Much to my disappointment, the South African Parliament passed a motion by the Economic Freedom Fighters (EFF) to endorse the expropriation of land without compensation.

Essentially, all political parties, except for the Democratic Alliance (DA) and one or two smaller others, voted in favour of a policy that gives government the power to seize land and property rights from individuals and families.

The argument put forward by the supporters of this policy is, of course, centred on the historical dispossession of many black South Africans of their property rights and land; first under colonial rule, then through racist apartheid legislation.

Let me be clear from the outset: the act of redressing this legacy by implementing a rational and legal process of land restitution is wholly justified. Indeed, I am in full support of a rational and moral process, founded on the rule-of-law and due process, for assessing valid land claims.

If the claim is proven to be valid through an evidence-driven process, then the beneficiary must have the option of reclaiming the land or accepting financial compensation for their loss. In the same breath, the individual set to give back the land should also be compensated for their loss, provided they didn’t use any measure of force to illegally claim that land.

Ultimately, it was the State, whether through the guise of colonialism or apartheid that was responsible for the dispossession of citizens in the first place. It is that same State today (albeit governed by a democratically elected party) which must act to redress its past mistakes and actions.

My approach is a just and sound policy, as where all parties find mediation and resolution.

This is why I cannot bring myself to agree with the EFF approach of land expropriation, which disturbingly calls for complete state ownership of all land.

Julius Malema is a forked-tongue politician. At Parliament’s podium and at his public rallies he shouts that the land “must be returned to our people”. He does not, however, tell the public, and specifically the black people he claims to trade for, that his approach entails dispossessing them too of whatever meagre property they have.

On this matter the record of history is absolutely crystal clear: the State owning something on behalf of the people does not translate to the people owning or enjoying the utility of that good.

It is this intellectual dishonesty and effort to undermine the intent and spirit of section 25 of the Constitution which makes the EFF very dangerous.

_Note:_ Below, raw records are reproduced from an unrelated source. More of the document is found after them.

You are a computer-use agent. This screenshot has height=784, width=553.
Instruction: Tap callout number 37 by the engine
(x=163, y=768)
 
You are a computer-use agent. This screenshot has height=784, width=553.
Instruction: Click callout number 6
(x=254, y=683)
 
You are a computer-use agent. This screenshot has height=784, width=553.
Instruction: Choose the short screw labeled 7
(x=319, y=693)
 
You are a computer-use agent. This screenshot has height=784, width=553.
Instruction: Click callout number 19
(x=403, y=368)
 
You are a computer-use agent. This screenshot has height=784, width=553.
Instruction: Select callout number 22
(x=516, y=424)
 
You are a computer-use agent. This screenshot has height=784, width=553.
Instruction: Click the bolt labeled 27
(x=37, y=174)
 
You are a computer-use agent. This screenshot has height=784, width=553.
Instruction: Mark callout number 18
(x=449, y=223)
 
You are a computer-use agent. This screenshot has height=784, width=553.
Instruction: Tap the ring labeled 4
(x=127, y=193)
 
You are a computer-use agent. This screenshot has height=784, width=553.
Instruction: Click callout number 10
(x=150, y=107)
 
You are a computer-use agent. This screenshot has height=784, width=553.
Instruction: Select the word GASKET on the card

While Malema talks of targeting “white land thieves” to “benefit landless blacks”, in reality the EFF is giving government the power to steal property from families, rich and poor.

I’ve yet to get an answer from Malema and his acolytes on how it is “pro-black” to demand that blacks become landless and permanent renters of land from the State, as is proposed in Point 2 of the EFF Land Policy.

It would seem that land expropriation without compensation and the State owning all land is a crude attempt by socialists to take away land from everybody, including black people. This policy is nothing short of theft and is the stuff of the economically illiterate.

A government owning land on behalf of blacks (or any citizen really), as is EFF policy, is immoral and patronising. It is anti-black and anti-poor!

Sadly, we’ve seen this show before on the continent, from Julius Nyerere’s disastrous Ujamaa policy in the 1960s, to Idi Amin’s expropriation without compensation of mostly Indian merchants land and businesses in 1972, to the collapse of our Zimbabwean neighbours after the wave of land grabs unleashed by Robert Mugabe and his ZANU-PF in the early 2000s.

Land Expropriation without compensation and the socialism which underpins it has been the killer of African aspirations for prosperity and development.

Most depressingly, and what the politicians don’t tell you, is that these measures kill the aspirations of black families looking to OWN land and have property rights, just as the colonialist and apartheid systems did.

There is nothing to celebrate here. Troubled times lay ahead for us South Africans, as our liberty is at stake. For far too long South Africans of all races have had to give up one freedom and liberty after another, at the hands of statist and socialist politicians.

Government should be a tool for empowering families and communities and enhancing their liberty, not making them dependents. I don’t see how taking our land without compensation and making us renters of the land of our birth is pro-South Africa, do you?

– Ngobese is spokesperson for the Western Cape department of social development. He writes in his personal capacity.